**TASK REQUIREMENTS:**
• 1. List the activities the profile of Dr. Piccolo says he enjoys outside of his work.
• 2. Pick up the profile of Dr. Piccolo after its final sentence and carry it forward.

**SOURCE DOCUMENT:**

B.S., Nutritional Sciences, Bastyr University
Ph.D., Nutritional Biology, University of California, Davis
Dr. Piccolo did postdoctoral fellowships in Bioinformatics at the West Coast Metabolomics Center and the USDA-ARS Western Human Nutrition Research Center at the University of California, Davis. He joined ACNC in 2015 and is now the Associate Director of the Biostatistics and Data Innovation Team. Outside of his work, Dr. Piccolo likes to cook and travel with his wife and enjoys racquetball and biking.
Dr. Piccolo’s research focuses on the interaction between diet, the gut microbiota, and host energy metabolism. Our research projects utilize preclinical models to understand how host related factors influence the composition and function of the gut microbiota. Further interests revolve around how complementary foods can be leveraged to optimize the development of the gastrointestinal tract during the introduction to solid food. The Piccolo laboratory also assists ACNC and other non-ACNC scientists with data analysis for metabolomics, microbial sequencing data, and various other high-throughput technologies. Multivariate approaches, including prediction modeling, network analysis, and non-supervised approaches are our key strengths. Our lab also leverages Shiny for data workflow solutions and interactive data visualization.

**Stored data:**
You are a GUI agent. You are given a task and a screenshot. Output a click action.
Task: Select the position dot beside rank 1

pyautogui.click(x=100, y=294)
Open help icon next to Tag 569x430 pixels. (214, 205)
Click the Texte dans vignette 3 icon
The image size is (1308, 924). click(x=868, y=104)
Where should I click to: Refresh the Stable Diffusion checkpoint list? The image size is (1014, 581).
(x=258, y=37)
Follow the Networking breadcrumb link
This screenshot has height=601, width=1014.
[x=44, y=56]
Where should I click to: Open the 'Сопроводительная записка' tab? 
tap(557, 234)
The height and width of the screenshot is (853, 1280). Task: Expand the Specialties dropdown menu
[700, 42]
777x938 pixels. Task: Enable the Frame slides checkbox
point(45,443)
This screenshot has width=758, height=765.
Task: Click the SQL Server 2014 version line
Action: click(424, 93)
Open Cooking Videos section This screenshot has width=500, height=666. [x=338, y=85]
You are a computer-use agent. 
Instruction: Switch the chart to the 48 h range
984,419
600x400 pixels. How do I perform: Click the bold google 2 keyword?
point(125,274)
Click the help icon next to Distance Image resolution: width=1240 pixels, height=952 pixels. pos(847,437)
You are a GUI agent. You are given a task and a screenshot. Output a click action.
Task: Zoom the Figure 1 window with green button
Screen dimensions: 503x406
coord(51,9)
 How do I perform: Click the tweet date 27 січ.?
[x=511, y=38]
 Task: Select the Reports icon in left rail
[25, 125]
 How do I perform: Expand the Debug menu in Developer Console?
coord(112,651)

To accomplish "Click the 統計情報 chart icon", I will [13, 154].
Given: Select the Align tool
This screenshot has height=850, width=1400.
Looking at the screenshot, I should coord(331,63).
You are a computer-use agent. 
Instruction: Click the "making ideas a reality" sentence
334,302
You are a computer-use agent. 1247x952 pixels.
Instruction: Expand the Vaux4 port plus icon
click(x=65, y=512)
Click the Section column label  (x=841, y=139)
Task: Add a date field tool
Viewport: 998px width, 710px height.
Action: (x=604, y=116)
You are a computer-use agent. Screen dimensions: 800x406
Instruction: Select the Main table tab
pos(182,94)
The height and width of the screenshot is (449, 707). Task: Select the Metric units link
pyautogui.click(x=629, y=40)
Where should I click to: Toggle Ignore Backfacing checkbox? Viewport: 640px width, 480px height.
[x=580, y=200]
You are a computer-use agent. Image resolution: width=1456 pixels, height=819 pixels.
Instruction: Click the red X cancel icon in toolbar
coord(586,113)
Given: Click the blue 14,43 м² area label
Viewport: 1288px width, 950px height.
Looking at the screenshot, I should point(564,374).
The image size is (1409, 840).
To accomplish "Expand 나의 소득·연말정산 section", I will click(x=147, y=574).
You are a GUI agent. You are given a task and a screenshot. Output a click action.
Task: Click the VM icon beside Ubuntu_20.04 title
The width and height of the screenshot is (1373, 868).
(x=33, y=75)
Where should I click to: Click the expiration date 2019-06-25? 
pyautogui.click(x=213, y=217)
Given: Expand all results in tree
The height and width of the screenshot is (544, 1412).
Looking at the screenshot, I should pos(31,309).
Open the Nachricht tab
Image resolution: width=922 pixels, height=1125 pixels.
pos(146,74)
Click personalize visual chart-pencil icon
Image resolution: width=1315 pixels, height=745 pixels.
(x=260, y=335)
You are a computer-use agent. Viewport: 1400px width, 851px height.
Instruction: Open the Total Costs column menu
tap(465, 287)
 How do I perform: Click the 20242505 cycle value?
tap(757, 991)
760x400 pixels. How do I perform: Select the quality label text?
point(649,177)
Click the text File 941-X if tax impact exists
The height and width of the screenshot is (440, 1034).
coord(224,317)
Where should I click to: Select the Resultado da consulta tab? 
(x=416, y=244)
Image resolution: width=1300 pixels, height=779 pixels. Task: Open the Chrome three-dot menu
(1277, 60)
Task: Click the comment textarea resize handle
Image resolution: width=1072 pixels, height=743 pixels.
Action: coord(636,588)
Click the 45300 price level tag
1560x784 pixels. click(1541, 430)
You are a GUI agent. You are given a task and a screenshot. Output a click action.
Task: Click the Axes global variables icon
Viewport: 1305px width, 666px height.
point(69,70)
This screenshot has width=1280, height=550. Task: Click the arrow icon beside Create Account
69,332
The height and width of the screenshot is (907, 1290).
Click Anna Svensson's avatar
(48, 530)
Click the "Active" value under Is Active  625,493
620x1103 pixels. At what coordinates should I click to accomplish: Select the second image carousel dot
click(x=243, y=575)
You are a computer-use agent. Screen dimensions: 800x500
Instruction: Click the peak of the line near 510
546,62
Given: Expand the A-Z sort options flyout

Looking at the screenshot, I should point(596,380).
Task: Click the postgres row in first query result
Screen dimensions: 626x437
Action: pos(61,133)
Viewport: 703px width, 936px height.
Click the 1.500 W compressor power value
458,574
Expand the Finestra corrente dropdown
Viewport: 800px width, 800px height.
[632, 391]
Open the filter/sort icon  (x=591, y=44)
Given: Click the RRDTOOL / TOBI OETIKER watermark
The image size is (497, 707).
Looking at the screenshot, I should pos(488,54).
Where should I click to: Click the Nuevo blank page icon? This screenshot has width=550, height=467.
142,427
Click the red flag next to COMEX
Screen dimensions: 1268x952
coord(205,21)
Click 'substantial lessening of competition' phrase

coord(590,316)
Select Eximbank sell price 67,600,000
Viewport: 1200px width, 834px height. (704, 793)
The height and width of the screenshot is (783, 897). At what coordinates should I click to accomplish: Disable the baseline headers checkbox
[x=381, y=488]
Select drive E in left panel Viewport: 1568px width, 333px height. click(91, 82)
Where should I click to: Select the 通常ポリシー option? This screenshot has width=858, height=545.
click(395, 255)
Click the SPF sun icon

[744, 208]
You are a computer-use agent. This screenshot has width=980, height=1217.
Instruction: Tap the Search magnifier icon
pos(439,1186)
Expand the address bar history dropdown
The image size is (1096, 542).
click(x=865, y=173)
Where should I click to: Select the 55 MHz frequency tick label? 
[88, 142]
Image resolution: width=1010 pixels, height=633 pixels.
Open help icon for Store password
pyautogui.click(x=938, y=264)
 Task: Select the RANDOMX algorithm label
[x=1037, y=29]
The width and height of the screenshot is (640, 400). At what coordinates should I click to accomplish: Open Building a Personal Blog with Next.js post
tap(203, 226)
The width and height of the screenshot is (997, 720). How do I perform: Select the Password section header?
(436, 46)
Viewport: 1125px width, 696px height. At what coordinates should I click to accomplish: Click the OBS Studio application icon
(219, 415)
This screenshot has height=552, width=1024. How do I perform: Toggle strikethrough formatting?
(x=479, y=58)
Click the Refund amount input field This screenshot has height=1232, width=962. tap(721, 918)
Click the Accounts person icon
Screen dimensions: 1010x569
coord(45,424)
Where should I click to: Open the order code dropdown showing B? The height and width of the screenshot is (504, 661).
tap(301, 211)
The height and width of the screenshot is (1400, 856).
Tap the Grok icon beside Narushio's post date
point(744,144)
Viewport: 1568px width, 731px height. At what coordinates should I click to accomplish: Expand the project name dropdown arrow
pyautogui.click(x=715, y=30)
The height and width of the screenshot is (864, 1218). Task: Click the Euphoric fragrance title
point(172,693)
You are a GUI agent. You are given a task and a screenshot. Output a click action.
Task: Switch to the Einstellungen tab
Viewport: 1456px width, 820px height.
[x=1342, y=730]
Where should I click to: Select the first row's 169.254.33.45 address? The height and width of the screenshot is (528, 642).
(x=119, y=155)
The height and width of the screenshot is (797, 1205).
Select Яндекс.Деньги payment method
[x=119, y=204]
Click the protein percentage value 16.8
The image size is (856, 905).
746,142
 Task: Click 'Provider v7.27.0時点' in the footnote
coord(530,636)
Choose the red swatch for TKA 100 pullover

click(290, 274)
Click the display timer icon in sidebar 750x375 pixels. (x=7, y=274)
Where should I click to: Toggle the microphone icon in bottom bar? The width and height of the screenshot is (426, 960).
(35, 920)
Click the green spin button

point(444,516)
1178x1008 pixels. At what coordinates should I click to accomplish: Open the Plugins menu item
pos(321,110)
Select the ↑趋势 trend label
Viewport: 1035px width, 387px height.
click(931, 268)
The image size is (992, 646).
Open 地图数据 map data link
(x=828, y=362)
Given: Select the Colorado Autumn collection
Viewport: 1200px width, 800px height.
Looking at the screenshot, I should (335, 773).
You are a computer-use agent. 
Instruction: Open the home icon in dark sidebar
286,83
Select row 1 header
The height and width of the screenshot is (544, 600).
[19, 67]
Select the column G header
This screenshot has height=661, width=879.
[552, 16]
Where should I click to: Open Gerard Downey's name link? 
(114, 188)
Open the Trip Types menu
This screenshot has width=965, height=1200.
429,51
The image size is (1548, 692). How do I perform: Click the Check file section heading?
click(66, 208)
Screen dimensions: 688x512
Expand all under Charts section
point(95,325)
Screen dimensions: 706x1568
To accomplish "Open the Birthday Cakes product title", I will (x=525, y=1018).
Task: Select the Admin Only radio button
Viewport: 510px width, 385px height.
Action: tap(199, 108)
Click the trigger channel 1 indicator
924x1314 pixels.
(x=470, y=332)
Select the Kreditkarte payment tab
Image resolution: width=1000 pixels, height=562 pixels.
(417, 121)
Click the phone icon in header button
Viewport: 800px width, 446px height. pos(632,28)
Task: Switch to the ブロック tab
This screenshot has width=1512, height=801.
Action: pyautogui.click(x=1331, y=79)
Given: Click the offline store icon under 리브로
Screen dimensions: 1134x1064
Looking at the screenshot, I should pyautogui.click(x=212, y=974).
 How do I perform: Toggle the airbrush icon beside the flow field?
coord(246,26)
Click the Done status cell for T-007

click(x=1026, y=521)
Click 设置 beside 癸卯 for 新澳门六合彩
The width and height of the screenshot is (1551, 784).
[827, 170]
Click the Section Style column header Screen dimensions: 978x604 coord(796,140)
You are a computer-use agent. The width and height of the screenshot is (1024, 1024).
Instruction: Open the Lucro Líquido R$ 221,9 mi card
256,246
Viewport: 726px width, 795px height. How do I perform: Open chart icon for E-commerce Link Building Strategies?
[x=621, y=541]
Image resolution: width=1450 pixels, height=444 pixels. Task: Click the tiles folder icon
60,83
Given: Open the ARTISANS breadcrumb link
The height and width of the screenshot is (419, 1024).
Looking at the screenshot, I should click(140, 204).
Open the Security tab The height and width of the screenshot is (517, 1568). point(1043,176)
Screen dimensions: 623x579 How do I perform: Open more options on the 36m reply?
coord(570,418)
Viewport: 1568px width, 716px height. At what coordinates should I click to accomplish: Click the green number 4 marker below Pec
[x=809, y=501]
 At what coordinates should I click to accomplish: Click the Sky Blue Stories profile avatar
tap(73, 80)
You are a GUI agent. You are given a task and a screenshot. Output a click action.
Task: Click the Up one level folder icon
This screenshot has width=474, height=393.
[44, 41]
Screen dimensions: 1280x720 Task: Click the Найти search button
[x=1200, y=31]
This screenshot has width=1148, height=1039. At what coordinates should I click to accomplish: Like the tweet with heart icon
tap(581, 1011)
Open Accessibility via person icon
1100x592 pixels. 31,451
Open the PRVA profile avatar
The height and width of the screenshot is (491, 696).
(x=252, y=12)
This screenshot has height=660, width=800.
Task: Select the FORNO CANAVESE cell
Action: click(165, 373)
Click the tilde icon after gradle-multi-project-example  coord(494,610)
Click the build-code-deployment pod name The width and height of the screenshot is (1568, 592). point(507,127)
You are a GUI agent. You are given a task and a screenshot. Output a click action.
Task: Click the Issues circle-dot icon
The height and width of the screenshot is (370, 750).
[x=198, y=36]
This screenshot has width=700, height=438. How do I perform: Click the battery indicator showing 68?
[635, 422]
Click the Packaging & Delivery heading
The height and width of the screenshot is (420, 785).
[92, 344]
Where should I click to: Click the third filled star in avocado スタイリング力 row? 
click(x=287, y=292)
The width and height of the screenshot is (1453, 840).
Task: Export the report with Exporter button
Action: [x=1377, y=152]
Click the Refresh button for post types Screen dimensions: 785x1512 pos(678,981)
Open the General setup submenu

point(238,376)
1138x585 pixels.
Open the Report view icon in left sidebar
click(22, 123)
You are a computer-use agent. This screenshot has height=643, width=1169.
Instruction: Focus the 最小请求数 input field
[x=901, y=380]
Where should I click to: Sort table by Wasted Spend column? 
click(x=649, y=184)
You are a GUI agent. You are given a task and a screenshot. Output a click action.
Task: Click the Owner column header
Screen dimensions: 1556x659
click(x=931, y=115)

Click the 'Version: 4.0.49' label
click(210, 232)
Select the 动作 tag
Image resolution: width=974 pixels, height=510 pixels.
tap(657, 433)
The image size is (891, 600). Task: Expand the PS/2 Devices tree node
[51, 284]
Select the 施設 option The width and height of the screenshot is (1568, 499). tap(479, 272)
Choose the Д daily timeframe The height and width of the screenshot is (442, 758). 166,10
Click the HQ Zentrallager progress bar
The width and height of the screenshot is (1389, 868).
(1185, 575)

**ANSWERS TO THIS EXERCISE:**
• 1. Cooking, traveling, racquetball, biking

• 2.
Current projects focus on the gut microbiome, which has been implicated as a potential regulator of host energy regulation, but the mechanisms in which it influences host metabolism is not well understood. Furthermore, most of our understanding is uni-directional (i.e., microbial signals to host) and very little is known about host-mediated signals that alter the ecology of the gut microbiome. We are using several models to better understand microbial and host crosstalk in order to optimize the metabolic influence of the gut microbiome through diet and exercise. Ongoing studies include identifying specific bacteria and metabolites that discriminate the progression of type-2-diabetes in the UC-Davis Type-2-Diabetes Mellitus Rat Model and identifying whether the gut microbiome and metabolome is modified by early exercise in post-weaned mice.